Dünyanın En Cimri Kadını Hetty Green Robinson!

Bu gün sizlere yaşanmış gerçek ama tuhaf bir hikayeden bahsedeceğim. Bir kadın düşünün, dünya tarihinin gelmiş geçmiş en zengin isimlerinden biri ancak o kadar cimri ki sırf bu cimriliği yüzünden Guinnes rekorlar kitabına bile girmiş adı Hetty Green Robinson. Rekorlar kitabına girmiş girmesine ama bu cimriliği yüzünden başına gelmeyen de kalmamış. 6 yaşındaki oğlunun kırılan bacağını zamanında tedavi ettirmediği için çocuğun bacağı kangren olmuş ve kesilmek zorunda kalmış. Ama o çocuk annesinin bu ihmalkarlığı yüzünden kaybettiği bacağının acısını sonunda çok güzel çıkarmış ki hikayenin sonunda sizin bile içiniz rahatlayacak.

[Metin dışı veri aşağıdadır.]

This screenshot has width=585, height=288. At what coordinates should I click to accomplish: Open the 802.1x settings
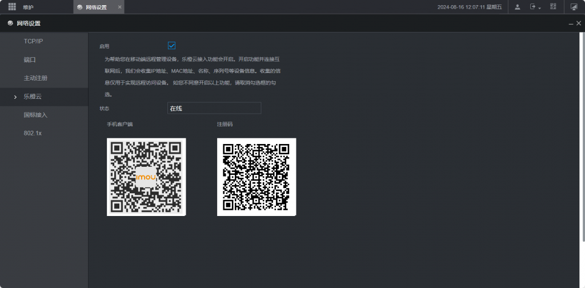33,133
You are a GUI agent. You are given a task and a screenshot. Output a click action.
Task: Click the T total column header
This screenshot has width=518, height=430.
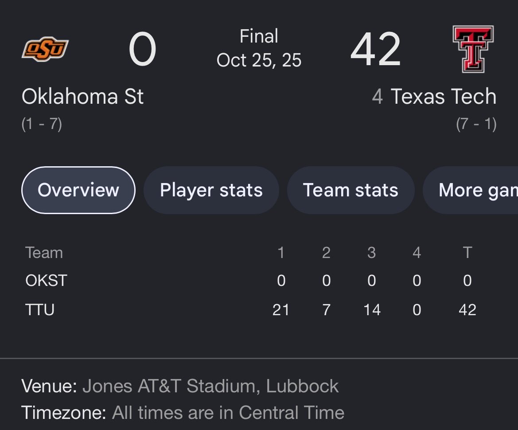[x=467, y=253]
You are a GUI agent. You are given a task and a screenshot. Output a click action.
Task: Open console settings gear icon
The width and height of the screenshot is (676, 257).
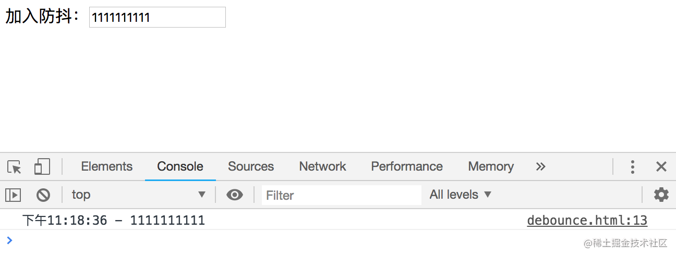coord(661,195)
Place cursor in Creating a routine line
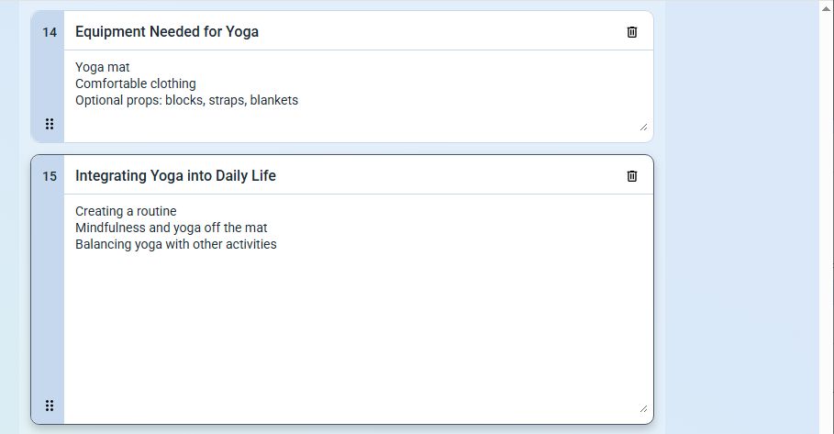The image size is (834, 434). 126,212
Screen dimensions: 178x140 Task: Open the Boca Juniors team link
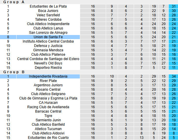48,11
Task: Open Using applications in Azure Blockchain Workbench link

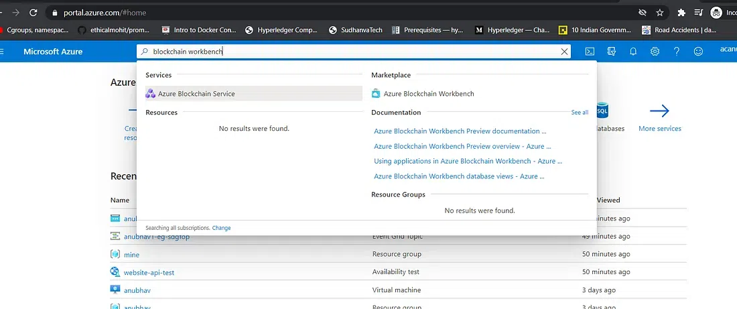Action: (468, 161)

Şimdi hikayenin başına dönelim Meşhur cimrimiz Hetty 21 Kasım 1834 tarihinde Amerikada dünyaya gelmişti. Babası milyoner bir iş adamı olan Hetty küçüklüğünden beri sürekli olarak babasıyla vakit geçiriyor ve ondan ekonomiyle ilgili sürekli yeni şeyler öğreniyordu. Henüz 6 yaşındayken finans ve iş dünyasıyla ilgili gazeteler okumaya başlamış ve 8 yaşındayken ilk banka hesabını açmıştı. Çocukluğunda bile sürekli harçlıklarını banka hesabında biriktiriyor ve hiç harcamıyordu. 30 yaşına geldiğinde babası ölmüş ve Hetty’e 7,5 milyon dolarlık bir miras kalmıştı. Kısa süre sonra zengin teyzesinin de ölümüyle başka bir mirasa daha sahip olmuş ve servetine servet katmıştı. Bu parayı Wall Street’te değerlendirmeye karar verdi ve New York’a taşındı. Servetini arttırmayı hastalık derecesinde kafaya koyan Hetty en ucuz lokantalarda yemek yiyor ve satın aldığı en küçük şey için bile uzun süreler pazarlık yapıyordu. Her gün aynı kıyafetleri giyiyor, köpeğine verdiği kemikleri bile çevredeki kasapların artıkları arasından toplayarak takıntılı bir şekilde tasarruf yapmaya çalışıyordu. O yıllarda Amerikan iç savaşı yüzünden piyasaların değeri çok düşmüştü fakat Hetty bu krizi fırsata çevirmiş ve kimsenin almaya tenezzül etmediği hisseleri çok düşük fiyatlara satın almıştı. İç savaşın ardından aldığı bu hisselerin yükselişe geçmesiyle servetini 10’a katladı. Artık lakabı Wall Street Cadısı olan Hetty bir süre sonra kendisi gibi zengin bir adam olan Edward Green ile evlendi. Bu evlilikten Sylvia ve Ned isminde iki çocukları oldu. Fakat kocası bir süre sonra iflasın eşiğine gelince Hetty kocasından ayrıldı.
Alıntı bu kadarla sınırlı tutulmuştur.